I guess Sebastian has been the team leader for the classics teams for a couple years now. Obviously, last year it was a massive blow to have our number one guy crash out. A lot of chance was passed along to us, but unfortunately, we weren’t able to come up with any sort of result. Hopefully this year we can turn that around. He’s shown that he has really great form. He was up there in Flanders, and Paris-Roubaix should suit him even more than the Flanders circuit.
Q: What modifications will the team make to the equipment for Paris-Roubaix?

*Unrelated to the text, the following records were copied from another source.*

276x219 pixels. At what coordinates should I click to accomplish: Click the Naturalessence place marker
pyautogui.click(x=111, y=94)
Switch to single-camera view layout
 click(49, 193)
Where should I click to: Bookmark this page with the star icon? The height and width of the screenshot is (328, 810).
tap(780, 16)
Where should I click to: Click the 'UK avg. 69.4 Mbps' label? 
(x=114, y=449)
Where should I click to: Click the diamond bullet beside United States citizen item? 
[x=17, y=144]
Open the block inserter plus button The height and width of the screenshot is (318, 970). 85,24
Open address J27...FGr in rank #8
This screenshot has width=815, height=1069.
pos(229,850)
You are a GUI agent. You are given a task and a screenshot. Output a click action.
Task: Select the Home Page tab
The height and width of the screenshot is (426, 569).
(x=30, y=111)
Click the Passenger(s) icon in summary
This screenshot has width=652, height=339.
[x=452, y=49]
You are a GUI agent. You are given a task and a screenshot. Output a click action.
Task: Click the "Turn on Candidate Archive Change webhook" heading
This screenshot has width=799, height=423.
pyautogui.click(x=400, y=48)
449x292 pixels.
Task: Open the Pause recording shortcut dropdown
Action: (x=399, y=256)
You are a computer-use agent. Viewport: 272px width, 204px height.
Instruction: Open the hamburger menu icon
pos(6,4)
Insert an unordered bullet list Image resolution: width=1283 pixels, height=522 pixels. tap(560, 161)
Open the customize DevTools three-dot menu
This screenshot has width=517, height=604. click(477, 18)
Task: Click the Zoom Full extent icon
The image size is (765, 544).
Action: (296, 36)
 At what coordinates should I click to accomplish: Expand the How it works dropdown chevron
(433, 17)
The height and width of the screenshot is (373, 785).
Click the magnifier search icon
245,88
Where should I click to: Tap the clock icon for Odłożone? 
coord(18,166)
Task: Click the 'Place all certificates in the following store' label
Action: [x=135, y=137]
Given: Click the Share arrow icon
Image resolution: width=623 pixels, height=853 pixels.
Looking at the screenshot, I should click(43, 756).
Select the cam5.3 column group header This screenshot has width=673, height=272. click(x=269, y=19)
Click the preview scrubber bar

We have different frames for Paris-Roubaix. We have a frame with a slightly longer wheel base which makes the ride a little smoother across the cobbles. We use wider tires to absorb more of the shock. Some use more handlebar tape and more cushioning underneath the handlebar tape. I have my wrists bandaged up to make it a little more stiff. We’ve had different pedals in the past and slightly different strength carbon in the frame.
I imagine there are a hell of a lot more spare wheels in the car behind. They’re the first piece of equipment to go – a broken rim or a puncture.
Q: In part because of the team, cycling is enjoying a wider audience in Australia than ever before. For an Australian who might stay up to watch Paris-Roubaix for the first time on Sunday night, what can you tell them to expect to see?
(Laughs). If they’re flicking on Paris-Roubaix for the first time they’re going to say – “What the hell? What kind of bike race is this?” It’s a cross between mountain biking, road racing and gladiator warfare. They’ll see guys crashing, cobbles, dust, mayhem, chaos and a lot of tired faces. It’s an adventure. It’s the Hell of the North. You’re putting yourself through hell and everyone gets to watch it on TV. You finish the race and you feel like you’ve been in a car wreck. It’s pretty full on. It’s about as hard as cycling ever gets.
Q: We know you love this race, but you're not really making the race sound so appealing with that sort of description. What's the draw of this race?
Well, we all obviously love one thing, right? Pain and suffering. If we didn’t, we wouldn’t be in this sport. I guess it’s all about pushing the body to the absolute limit. You either love it or hate of it. None of us, when we get to the finish, unless we win, feel anything but pain. The body is buckled. It’s the most pain you put yourself through that I can think of. You’re cramping. Your whole body is a wreck, but it’s satisfying. You’ve achieved something that not many people will do in their lifetime. It’s a personal achievement to get to the Roubaix Velodrome and race for the win. In my first Paris-Roubaix, I was just happy to get to the velodrome. Any rider who finishes, whether he is inside the time cut or not, has accomplished something. It’s an achievement just to get there.